Ce spectacle musical, tous publics, mêle aux instruments et aux chants des artistes, des échantillons de sons détournés d’expéditions océanographiques. Tout de suite, je suis immergée dans son univers, il porte un sweat avec une illustration de cœlacanthe. Dans son studio, il a un magnifique tableau de baleine et l’omoplate d’une baleine à bosse.  
 

Peux-tu me décrire votre projet musical ?   

C’est un spectacle qui est construit autour d’enregistrements d’hydrophones, qui sont des micros qui enregistrent ce que l’on entend sous l’eau. Je les ai récupérés sur les bateaux sur lesquels je travaille. Je suis capitaine sur des navires océanographiques. Ces sons viennent des profondeurs de l’océan, des côtes. Une bonne partie des sons proviennent d’un observatoire acoustique en plein milieu de l’océan Indien. À la base, ils sont enregistrés à des fins scientifiques pour l’observation des mouvements sismiques, l’étude de la biodiversité, des mammifères. Nous les détournons pour en faire un spectacle musical.   

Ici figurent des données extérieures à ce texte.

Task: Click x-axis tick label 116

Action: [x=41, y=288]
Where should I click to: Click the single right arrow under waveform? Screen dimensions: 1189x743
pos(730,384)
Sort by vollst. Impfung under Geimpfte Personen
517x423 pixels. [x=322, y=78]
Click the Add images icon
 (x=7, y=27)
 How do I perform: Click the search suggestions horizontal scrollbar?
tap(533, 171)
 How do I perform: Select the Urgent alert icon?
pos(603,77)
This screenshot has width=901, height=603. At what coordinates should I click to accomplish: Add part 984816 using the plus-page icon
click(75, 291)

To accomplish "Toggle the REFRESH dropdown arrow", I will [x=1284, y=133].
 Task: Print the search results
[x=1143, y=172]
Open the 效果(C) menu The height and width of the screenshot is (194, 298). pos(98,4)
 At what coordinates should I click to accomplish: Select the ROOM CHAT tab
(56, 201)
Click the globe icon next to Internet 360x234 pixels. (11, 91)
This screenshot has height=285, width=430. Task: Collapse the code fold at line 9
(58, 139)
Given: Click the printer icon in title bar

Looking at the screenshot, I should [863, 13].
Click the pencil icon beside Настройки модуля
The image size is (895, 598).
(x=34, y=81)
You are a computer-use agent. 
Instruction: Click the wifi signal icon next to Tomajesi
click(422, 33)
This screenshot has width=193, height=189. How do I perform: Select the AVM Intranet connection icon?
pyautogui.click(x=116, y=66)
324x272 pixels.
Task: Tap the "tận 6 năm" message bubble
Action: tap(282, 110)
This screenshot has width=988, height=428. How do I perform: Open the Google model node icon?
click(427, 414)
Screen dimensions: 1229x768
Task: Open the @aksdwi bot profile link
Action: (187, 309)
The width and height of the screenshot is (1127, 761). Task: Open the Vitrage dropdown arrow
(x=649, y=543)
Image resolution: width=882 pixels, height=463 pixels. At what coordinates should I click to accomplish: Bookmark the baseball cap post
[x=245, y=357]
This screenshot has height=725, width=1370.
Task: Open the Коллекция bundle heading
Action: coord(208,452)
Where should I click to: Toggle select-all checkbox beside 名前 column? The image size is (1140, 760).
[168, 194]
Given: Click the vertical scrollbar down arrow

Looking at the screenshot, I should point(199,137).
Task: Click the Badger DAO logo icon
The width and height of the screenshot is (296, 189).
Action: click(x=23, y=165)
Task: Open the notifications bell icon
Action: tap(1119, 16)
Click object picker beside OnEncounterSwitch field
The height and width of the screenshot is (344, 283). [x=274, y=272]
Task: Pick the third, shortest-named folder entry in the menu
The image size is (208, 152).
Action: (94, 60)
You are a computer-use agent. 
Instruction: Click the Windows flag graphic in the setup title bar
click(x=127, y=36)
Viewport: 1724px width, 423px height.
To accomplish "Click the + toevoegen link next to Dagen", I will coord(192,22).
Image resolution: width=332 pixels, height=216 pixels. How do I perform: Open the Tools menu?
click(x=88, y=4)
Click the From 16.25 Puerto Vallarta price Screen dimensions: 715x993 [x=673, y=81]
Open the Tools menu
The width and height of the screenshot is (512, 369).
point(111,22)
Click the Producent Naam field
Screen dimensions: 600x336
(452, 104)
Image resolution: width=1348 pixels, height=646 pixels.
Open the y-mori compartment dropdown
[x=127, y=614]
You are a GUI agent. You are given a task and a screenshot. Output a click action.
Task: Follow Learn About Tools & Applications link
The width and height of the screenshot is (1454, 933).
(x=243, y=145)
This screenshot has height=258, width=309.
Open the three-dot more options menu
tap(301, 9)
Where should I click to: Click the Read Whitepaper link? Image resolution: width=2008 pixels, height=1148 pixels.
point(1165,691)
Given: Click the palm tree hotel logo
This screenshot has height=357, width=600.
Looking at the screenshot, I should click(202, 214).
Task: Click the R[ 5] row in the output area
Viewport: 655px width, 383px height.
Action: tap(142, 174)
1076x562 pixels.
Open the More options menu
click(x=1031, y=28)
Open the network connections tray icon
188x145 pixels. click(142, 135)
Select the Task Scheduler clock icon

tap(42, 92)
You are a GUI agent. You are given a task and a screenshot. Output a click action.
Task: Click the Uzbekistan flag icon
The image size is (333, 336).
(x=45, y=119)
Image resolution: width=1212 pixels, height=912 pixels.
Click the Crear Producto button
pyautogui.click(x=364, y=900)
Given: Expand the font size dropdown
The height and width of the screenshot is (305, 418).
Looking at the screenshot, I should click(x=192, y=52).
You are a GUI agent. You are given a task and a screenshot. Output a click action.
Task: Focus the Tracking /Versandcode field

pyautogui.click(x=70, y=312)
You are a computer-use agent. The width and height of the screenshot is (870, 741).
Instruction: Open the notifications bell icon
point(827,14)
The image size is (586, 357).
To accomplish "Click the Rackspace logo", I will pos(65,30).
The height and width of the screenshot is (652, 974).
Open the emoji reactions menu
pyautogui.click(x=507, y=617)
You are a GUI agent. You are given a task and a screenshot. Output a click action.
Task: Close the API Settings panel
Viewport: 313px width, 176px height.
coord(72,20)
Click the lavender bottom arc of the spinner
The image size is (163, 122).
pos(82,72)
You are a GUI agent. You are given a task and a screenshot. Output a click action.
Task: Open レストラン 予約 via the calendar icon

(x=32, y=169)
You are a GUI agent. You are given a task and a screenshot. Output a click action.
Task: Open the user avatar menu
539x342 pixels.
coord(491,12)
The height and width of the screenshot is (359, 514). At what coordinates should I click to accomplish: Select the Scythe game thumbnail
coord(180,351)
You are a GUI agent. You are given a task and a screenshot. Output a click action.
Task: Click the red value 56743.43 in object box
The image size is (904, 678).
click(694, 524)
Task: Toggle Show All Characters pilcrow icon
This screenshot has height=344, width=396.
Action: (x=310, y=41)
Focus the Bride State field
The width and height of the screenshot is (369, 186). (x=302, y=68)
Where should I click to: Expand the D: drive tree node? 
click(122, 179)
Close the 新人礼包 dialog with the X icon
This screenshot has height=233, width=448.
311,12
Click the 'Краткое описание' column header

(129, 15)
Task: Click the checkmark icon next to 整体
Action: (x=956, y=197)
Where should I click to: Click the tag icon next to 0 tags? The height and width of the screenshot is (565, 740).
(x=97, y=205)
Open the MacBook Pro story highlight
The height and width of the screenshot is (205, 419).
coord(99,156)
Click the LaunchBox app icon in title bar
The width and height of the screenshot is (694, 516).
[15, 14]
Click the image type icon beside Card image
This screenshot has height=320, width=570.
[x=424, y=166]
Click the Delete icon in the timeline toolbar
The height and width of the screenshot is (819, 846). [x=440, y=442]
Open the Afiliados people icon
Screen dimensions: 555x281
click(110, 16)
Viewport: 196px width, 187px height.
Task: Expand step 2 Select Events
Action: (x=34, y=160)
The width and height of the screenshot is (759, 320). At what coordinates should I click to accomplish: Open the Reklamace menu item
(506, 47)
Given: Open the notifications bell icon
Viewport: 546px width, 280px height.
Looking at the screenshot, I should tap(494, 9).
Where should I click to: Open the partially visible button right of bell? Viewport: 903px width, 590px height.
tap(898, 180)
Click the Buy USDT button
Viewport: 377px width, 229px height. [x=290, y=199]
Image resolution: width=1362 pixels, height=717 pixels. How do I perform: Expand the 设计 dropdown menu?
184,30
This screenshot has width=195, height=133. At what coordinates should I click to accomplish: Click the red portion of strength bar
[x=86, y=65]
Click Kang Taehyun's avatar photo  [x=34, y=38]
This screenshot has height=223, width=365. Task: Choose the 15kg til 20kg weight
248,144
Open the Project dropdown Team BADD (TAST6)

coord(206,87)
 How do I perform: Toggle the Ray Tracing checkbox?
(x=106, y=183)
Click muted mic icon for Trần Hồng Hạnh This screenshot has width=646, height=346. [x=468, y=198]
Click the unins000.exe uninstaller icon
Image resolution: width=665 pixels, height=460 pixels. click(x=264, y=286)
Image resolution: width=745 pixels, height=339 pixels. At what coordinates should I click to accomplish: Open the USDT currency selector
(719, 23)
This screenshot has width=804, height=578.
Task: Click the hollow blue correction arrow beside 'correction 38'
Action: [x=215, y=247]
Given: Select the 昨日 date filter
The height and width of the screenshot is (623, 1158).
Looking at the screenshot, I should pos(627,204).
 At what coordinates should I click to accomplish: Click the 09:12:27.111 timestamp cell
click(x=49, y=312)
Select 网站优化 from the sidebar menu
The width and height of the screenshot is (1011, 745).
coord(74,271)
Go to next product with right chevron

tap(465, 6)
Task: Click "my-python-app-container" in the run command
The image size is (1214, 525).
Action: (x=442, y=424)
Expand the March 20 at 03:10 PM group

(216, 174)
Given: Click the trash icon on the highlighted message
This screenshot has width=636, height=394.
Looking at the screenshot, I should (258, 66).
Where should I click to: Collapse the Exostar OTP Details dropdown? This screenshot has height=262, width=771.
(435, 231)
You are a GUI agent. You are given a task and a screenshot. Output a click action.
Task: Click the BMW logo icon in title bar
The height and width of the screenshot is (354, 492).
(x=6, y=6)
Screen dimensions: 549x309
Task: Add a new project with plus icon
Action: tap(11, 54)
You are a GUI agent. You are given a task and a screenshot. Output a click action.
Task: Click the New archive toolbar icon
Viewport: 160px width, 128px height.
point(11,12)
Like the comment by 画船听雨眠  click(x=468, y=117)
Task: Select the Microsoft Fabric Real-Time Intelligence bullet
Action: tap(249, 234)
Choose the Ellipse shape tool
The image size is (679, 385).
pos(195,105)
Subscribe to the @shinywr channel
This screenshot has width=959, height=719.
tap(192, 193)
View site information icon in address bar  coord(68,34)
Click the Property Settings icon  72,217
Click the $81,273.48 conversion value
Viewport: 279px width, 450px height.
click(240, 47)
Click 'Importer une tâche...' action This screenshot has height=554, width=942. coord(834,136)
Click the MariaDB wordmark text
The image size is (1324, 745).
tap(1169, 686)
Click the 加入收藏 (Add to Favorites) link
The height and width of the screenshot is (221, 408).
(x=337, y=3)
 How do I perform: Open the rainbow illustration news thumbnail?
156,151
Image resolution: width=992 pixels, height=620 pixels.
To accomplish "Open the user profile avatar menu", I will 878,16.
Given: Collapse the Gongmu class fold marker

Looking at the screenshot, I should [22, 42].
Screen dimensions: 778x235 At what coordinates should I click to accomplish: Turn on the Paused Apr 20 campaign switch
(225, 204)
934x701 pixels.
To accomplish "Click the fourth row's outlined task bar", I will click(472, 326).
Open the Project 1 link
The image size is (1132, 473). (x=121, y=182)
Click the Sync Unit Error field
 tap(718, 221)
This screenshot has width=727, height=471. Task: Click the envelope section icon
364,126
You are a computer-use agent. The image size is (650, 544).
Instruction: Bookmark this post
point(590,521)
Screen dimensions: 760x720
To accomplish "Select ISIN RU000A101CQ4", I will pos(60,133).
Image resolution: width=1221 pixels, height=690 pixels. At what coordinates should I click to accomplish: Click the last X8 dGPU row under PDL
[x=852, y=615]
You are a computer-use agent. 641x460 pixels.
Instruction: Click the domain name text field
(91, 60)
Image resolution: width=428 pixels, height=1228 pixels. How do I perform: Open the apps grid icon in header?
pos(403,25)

Qui a initié ce projet et en quoi consiste-t-il ? 

C’est principalement moi qui l’ai initié avec Xavier le contrebassiste et bidouilleur multi- technologies. Avec le groupe, on joue ensemble depuis 12 ans, nous avons fait beaucoup de projets différents. Ce spectacle dans sa forme actuelle, nous le jouons depuis septembre 2022. Il parle de science, de la mer, c’est une plongée entre le réel et l’imaginaire, à la limite de ces deux mondes. Pendant le spectacle, il y a des illustrations de Morgane Isilt Haulot, projetées, qui travaille à l’encre de Chine. Ses dessins sont mis en mouvement par Nicolas Touzalin sur un grand écran. Musicalement, il y a plusieurs facettes : de la chanson, du slam, des morceaux instrumentaux, des formes parlées avec ou sans musique.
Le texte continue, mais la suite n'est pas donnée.